Carlomagno impuso la escritura carolina que se distingue por su claridad hasta el extremo de que constituye un alfabeto en letras minúsculas. Con ello pretendía extender la cultura, dándole un sentido universal. Esto influyó en el arte miniaturístico, el libro adquiere una gran importancia siendo el Evangelio el más importante.
Predomina la ornamentación a página completa, disponiéndose las escenas en fajas pero también ofrecen rica ornamentación las iniciales. La página queda envuelta en una gran orla donde es patente el influjo irlandés. Las tintas son planas y se logran efectos de modelado. Aunque cada scriptorium monacal tiene su estilo, en la practica predominan los de unos cuantos talleres principales que adquirieron una elevada producción para abastecer de libros a tantos centros religiosos como había.
El taller de Aquisgrán o escuela palatina se desarrolla bajo la supervisión del sabio Alcuino. Es tan intenso el influjo bizantino es esta escuela que sin duda hay que pensar en la presencia de artistas orientales. El estilo se distingue por los trazos rápidos y nerviosos en el ropaje. A esta escuela pertenecen los evangeliarios de las Bibliotecas de Bruselas Berlín, Viena y Aquisgrán.
También el influjo bizantino es apreciable en la escuela de Tréveris o de Ada, llamada así porque el más valiosos manuscrito pertenecido a la princesa Ada (Codex Aureus de la Biblioteca de Tréveris).

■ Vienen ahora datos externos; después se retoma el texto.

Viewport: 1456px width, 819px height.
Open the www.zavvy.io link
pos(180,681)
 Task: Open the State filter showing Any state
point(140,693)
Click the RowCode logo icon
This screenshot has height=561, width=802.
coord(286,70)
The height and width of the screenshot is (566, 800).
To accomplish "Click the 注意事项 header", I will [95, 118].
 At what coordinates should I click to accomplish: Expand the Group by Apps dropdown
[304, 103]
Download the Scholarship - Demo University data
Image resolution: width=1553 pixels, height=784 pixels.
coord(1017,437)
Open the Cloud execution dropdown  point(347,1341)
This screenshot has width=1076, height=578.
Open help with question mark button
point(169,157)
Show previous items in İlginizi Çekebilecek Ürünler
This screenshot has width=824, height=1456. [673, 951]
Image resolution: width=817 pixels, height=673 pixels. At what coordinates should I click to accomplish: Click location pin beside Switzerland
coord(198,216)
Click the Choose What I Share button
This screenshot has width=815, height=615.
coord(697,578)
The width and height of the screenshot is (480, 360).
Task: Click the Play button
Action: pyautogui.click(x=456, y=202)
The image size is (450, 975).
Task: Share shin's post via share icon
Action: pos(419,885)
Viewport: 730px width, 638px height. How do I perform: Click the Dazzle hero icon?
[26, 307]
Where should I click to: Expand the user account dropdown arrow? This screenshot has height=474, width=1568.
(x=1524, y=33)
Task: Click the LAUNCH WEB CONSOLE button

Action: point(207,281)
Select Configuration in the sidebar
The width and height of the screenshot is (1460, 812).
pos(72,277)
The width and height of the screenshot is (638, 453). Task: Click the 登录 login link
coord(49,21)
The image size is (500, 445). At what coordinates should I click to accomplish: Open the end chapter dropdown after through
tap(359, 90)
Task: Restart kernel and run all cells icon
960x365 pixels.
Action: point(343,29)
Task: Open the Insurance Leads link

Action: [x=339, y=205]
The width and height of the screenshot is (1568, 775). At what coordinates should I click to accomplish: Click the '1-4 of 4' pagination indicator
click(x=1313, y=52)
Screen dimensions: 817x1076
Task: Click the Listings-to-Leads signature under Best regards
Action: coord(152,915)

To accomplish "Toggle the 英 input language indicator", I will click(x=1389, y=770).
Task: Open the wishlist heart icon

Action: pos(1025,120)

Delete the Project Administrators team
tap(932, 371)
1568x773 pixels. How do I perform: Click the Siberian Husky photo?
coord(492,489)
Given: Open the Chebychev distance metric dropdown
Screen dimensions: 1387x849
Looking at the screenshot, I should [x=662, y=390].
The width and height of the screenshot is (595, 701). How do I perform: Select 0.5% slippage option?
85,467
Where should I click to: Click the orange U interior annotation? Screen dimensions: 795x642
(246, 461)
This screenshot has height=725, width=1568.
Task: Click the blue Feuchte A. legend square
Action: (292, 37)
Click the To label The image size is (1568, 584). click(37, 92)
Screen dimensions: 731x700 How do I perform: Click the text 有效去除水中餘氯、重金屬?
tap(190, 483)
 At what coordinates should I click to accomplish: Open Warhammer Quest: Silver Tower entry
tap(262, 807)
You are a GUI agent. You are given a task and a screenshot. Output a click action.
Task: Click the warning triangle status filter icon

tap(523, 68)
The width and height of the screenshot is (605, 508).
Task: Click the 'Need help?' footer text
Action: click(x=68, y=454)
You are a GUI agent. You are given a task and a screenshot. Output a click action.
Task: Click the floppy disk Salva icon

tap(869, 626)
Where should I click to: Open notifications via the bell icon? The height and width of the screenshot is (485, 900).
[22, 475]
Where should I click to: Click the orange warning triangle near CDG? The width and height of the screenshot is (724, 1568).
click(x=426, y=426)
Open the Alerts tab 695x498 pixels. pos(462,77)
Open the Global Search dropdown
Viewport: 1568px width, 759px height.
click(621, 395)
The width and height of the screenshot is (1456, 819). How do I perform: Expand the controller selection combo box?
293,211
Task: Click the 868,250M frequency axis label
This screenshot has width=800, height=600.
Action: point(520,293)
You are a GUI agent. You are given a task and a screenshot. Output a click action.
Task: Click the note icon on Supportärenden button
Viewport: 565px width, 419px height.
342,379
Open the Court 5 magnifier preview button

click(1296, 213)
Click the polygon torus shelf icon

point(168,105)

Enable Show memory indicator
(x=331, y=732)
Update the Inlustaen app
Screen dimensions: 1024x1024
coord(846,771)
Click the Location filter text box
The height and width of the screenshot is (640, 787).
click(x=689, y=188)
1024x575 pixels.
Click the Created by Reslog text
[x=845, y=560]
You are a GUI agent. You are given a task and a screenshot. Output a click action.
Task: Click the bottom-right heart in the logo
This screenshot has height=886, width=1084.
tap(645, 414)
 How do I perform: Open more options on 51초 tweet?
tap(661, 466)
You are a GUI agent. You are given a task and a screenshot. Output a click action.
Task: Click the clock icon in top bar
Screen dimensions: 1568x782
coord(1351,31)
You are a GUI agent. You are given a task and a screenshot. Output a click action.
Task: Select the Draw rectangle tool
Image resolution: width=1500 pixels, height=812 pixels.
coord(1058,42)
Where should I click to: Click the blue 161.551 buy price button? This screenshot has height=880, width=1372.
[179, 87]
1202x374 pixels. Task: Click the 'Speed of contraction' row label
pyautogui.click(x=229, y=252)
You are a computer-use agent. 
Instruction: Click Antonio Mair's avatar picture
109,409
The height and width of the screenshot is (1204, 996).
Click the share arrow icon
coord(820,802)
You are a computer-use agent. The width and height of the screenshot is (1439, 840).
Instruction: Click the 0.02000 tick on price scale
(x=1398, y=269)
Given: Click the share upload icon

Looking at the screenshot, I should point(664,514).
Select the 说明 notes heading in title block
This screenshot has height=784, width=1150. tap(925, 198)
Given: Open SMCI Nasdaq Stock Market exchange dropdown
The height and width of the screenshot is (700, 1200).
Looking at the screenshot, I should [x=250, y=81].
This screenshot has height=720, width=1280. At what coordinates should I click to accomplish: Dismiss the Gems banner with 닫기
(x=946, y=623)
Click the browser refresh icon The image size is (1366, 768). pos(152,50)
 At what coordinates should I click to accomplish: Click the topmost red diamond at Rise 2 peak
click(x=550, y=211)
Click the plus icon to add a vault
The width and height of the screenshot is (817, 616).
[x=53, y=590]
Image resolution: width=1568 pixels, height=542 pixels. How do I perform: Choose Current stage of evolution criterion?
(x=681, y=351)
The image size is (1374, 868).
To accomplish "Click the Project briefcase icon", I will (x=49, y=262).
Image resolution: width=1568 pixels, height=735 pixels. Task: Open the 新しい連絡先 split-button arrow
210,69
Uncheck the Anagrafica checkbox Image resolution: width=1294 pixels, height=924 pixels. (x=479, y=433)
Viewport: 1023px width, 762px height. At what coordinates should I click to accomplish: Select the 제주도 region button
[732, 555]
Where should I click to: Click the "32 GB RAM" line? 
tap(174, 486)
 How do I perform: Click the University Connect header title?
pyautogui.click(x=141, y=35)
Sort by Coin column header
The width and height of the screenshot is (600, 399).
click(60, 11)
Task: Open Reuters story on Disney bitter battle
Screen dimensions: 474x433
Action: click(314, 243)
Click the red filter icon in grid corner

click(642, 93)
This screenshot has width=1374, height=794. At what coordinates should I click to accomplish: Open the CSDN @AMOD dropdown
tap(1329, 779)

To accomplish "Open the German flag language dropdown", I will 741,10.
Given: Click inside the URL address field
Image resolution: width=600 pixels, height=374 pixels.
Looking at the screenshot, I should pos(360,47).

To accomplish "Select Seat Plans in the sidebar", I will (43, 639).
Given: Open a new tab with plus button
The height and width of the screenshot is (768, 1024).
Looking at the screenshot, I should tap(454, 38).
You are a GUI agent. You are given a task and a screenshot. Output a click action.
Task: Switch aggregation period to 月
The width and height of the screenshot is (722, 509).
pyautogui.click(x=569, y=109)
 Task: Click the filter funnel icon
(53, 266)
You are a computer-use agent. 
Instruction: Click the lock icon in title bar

Las miniaturas de la escuela de Reims representadas por el Evangeliario del obispo Ebo tienen relación con las de la escuela de Aquisgrán y se distinguen por la extraña agitación de las escenas. Figuras, casas, paisajes, se estremecen como sobrecogidos por furiosos vendavales. El dibujo está hecho con trazos enérgicos, el color está desamparado en esta escuela.
España
La pintura mural: En tierras de Asturias se han encontrado importantes restos de pinturas del siglo IX.
El yacimiento más importante es el de la iglesia de San Julián de los Prados, sus pinturas están deficientemente conservadas.
Se observan dos clases de temas, por un lado los motivos geométricos, piedras y rosas que tratan de imitar los materiales auténticos e imitan al estilo pompeyano de las incrustaciones.
Pero lo más notable es el conjunto de pintura arquitectónica de carácter ilusionista, ya que todos los elementos están vistos en perspectiva para que parezcan reales. La inspiración es romana.
La iglesia de San Miguel de Lillo ofrece algunos restos en los que se advierte la figura humana. Es un estilo muy próximo al de los Beatos del Siglo X. las tres cruces que hay pintadas en la iglesia de San Salvador de Valdediós representarán el Gólgota, la cruz central es muy similar a la de los Angeles.